Prompt: Render the lines below as a Markdown table with the columns "Row" and "Line," one numbered row per line. Leave out blank lines and pictures.

-- start of Given data --

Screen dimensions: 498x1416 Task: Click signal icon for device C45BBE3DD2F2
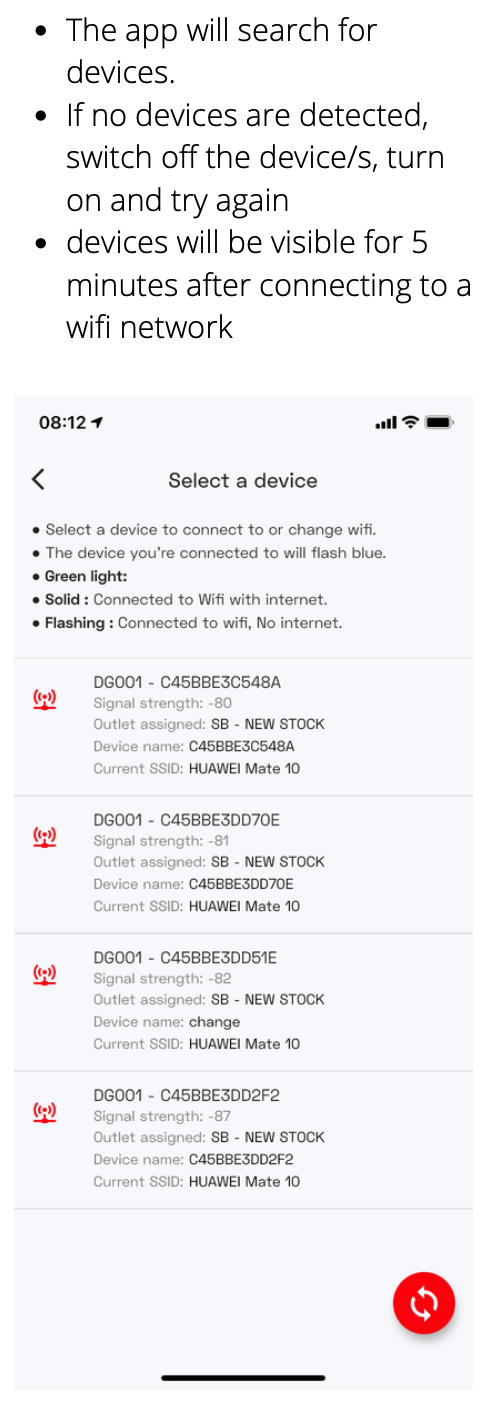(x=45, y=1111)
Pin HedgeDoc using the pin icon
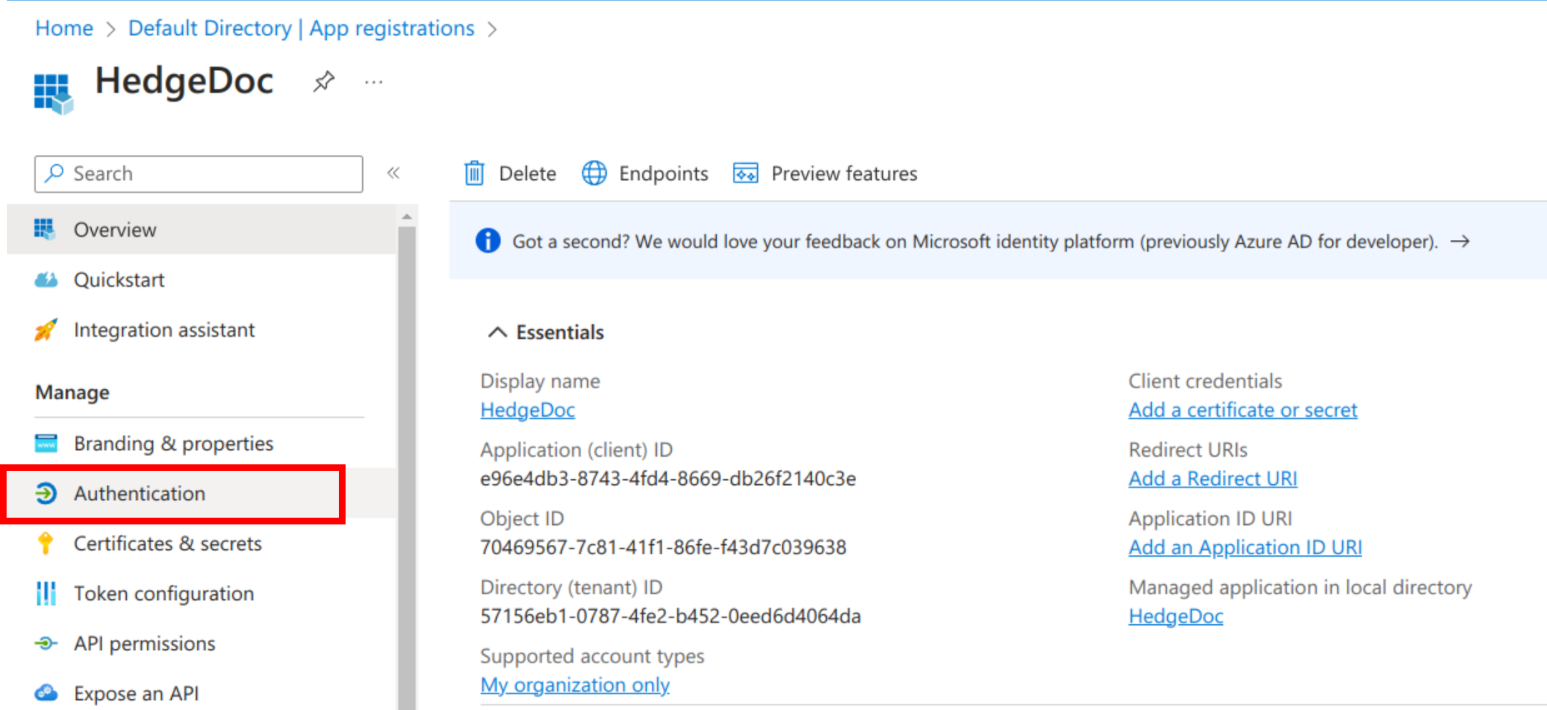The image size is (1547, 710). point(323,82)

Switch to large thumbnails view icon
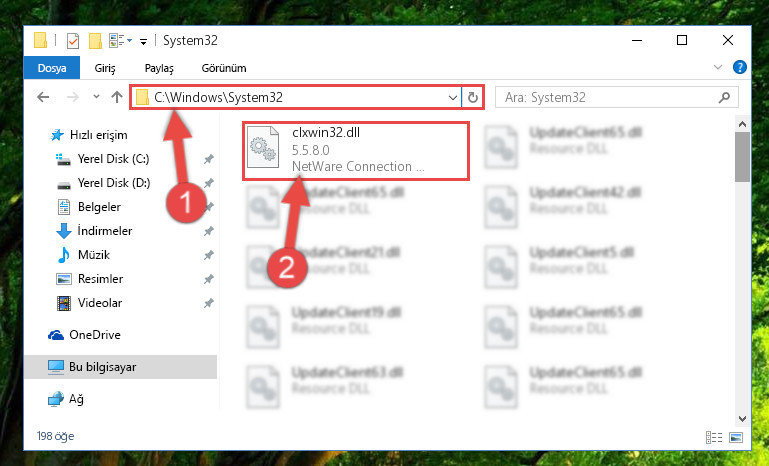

-- end of Given data --

Result for this exercise:
| Row | Line |
|---|---|
| 1 | Screen dimensions: 498x1416 Task: Click signal icon for device C45BBE3DD2F2 |
| 2 | (x=45, y=1111) |
| 3 | Pin HedgeDoc using the pin icon |
| 4 | The image size is (1547, 710). point(323,82) |
| 5 | Switch to large thumbnails view icon |